Note the colliding triplets (1,7;6), (1,7;5). Mod 11, 6 =  ‑ 5  and  6² = 5²

This method obtains 2*3 power Fermat equations, but not 4*3 power, nor 8*3, nor higher orders of evenness.

So modulo 5 and 11, we have conjugate fields full of loopholes in Fermat's theorem! This trick doesn't work for every modulus; in some moduli,  x³ is not 1 to 1.  

This theorem applies:

x³ is one-to-one mod M  (and M has a cube root of addition)       if and only if  

M is a product of distinct primes, none of form 6k+1.

These moduli include 2, 3, 5, 6, 10, 11, 15, 17, 22, 23, 29, 30, 33, 34, 41, 43, 46, 47, 53, 55, 57, 58, 66, 69, 71, 82, 83, 86, 87, 89, 94... A motley crew!

This generalizes:  If p is an odd prime, then

x^p is one-to-one mod M           if and only if  

M is a product of distinct primes, none of form 2pk+1.

x^pq  = (x^p)^q  ;  therefore: If N is an odd composite number, then 

x^N is one-to-one mod M          if and only if

M is a product of distinct primes, none of form 2pk+1, for any prime factor p of N.

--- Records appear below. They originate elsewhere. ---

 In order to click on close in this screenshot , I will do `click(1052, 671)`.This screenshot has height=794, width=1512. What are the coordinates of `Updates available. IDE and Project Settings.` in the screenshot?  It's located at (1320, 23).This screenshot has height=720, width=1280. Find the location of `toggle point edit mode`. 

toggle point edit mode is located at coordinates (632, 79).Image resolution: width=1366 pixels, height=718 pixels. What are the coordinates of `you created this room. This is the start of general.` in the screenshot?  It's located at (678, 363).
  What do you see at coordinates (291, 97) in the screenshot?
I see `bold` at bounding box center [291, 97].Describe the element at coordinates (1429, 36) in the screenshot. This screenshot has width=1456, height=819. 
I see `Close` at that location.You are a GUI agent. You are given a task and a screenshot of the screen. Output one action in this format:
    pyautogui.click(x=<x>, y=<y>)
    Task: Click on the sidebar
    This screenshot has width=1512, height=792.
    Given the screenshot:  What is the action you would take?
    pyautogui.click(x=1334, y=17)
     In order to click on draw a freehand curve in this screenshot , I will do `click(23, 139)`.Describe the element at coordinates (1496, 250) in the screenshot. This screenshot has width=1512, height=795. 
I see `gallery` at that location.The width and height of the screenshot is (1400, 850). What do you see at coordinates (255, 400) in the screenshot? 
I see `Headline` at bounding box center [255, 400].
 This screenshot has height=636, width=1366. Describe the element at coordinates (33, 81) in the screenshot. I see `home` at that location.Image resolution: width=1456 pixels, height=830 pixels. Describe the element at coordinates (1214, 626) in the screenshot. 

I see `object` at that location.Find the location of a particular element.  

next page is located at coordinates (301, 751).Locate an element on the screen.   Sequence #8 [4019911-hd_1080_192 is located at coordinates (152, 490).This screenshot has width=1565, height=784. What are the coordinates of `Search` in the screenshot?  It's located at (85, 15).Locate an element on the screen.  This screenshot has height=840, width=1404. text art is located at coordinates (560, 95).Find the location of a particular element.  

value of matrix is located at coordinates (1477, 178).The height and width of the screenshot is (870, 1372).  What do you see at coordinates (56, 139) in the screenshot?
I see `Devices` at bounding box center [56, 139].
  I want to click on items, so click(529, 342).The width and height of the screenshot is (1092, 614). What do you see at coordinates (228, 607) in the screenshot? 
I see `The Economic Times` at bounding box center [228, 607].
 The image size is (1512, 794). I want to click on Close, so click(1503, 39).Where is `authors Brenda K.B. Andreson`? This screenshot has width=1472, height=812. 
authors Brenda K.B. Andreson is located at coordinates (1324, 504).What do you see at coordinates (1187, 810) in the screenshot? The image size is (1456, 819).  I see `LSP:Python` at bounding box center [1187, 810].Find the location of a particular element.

Any modulus equal to a Fermat prime (M = 2^{(2^n)}+1) will pass all these tests: therefore Fermat-prime moduli have one-to-one odd-power functions; and therefore all Fermat-prime moduli have all odd roots of addition. (So do moduli equalling distinct products of Fermat primes.)

There are infinitely many Fermat primes if and only if there are infinitely many moduli which have every odd root of addition.